*****

На следующее утро без четверти десять я стоял возле ворот “Реквиема”. Никита даже не заехал внутрь, сразу умчался по своим делам. К моему удивлению, Шервиц не только был в цеху, но уже и вовсю трудился. Бетономешалка “оптимикс” находилась рядом с гудящим вибростолом, Шервиц размеренно орудовал красным ковшиком, заполняя форму “льдинку”.

Раствор, который он извлекал из бака, выглядел непривычно, будто конский помёт — тёмно-серые окатыши размером с каштан. Оказавшись внутри формы, они под воздействием дрожи растворялись, таяли в общей массе.

Я накинул вчерашний фартук и вернулся к столу. Почти заполненная “льдинка” была третьей по счёту, а два “нолика” лежали на поддонах.

— Коль, я что-то напутал? — спросил я у Шервица. — Мы же вроде к десяти договаривались.

— Та не… — равнодушно ответил он и выключил вибростол. — Проснулся рано, думаю — какой смысл валяться, и пораньше приехал. Бери тележку и вези их в сушильную камеру…

Когда я вернулся, Шервиц уже сделал второй замес и приготовил очередные формы. Хватило как раз на “дверцу” и “купол”, после чего Шервиц сказал, что на сегодня с литьём покончено, и предложил выпить чаю.

Меня несколько позабавило кислое выражение лица Шервица, когда ему показалось, что я занырнул взглядом в бетономешалку.

— Шо интересного ты там хочешь увидать? — спросил он ревниво и даже прикрыл собой проём бака.


Вскоре мне сделалось понятно, почему Шервиц так выбешивал Никиту.
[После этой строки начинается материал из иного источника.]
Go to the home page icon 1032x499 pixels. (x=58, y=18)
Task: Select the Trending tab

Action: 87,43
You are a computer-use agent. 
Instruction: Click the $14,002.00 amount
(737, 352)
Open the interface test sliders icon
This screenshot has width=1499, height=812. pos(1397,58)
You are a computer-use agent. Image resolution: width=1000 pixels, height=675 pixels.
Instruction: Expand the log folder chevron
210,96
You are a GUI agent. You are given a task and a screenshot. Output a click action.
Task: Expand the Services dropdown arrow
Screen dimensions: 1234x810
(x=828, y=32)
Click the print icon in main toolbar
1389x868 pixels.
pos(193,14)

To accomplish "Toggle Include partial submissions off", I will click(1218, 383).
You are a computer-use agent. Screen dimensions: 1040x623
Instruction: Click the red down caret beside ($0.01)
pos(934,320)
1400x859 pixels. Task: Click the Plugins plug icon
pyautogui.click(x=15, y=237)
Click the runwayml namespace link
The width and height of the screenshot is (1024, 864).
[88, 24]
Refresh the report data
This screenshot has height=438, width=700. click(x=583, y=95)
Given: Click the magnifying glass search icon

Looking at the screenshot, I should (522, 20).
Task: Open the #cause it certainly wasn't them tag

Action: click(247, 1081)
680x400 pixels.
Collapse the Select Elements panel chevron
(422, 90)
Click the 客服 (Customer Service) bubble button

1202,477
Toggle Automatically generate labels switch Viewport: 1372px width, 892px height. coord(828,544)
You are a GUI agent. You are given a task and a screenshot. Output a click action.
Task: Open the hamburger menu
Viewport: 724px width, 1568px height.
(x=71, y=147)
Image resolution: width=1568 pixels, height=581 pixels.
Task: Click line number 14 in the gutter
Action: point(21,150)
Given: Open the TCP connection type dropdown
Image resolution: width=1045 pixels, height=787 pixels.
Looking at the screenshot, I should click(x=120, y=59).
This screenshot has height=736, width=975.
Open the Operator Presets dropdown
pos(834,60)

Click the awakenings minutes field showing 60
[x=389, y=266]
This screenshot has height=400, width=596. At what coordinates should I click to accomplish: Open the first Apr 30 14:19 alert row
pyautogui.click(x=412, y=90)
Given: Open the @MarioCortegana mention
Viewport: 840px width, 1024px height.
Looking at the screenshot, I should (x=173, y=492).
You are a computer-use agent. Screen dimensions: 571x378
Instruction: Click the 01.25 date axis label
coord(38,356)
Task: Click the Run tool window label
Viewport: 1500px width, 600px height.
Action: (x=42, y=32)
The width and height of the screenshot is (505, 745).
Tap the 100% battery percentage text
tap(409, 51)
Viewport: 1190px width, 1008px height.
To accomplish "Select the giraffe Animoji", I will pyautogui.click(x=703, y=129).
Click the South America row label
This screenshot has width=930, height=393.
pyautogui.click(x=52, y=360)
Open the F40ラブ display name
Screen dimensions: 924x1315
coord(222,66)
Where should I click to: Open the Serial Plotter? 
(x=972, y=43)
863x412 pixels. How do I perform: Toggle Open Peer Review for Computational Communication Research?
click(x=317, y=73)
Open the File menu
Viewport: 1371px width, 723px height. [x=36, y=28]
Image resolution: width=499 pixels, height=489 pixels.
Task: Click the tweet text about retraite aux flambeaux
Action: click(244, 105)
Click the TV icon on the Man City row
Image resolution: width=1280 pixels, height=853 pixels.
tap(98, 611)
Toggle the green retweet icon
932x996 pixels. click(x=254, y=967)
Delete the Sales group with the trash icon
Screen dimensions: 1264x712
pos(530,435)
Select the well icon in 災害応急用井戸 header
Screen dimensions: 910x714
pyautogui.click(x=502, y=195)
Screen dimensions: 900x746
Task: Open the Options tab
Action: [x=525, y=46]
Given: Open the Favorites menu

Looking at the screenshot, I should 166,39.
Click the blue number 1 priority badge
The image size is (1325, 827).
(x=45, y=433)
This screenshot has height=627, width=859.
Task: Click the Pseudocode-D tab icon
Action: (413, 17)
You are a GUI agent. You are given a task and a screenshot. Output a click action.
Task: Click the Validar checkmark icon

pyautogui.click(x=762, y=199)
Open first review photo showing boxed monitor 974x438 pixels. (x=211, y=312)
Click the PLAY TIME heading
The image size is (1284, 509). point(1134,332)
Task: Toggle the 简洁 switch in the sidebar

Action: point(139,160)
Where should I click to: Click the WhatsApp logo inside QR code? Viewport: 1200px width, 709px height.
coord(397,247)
Я ведь не догадывался, с какой маниакальностью Шервиц оберегает от посторонних глаз свои производственные ноу-хау, точно шеф-повар элитного ресторана или скрипичный мастер. Он и припёрся на час раньше исключительно потому, чтобы без свидетелей замесить свой чудо-бетон.

Даже в совершенно необязательной беседе на производственную тему Шервиц мухлевал, путал следы, сбивал с толку. Мне же просто хотелось выглядеть заинтересованным работником. Помню, спросил, какая температура должна быть в сушильной камере. Шервиц сказал:

— От шестнадцати до девятнадцати градусов.

Но круглосуточно работающий конвектор в мастерской был выставлен на двадцать один градус.

Гранитный отсев Шервиц упорно называл “мраморной крошкой”. Я не возражал и не поправлял его. Крошка так крошка. Наполнитель, одним словом.

И позже я замечал, что ответы Шервица сплошь изобилуют такими “неточностями”. Формы, укрытые полиэтиленовой плёнкой, сушились не менее двадцати часов, а потом ещё сутки доходили без плёнки.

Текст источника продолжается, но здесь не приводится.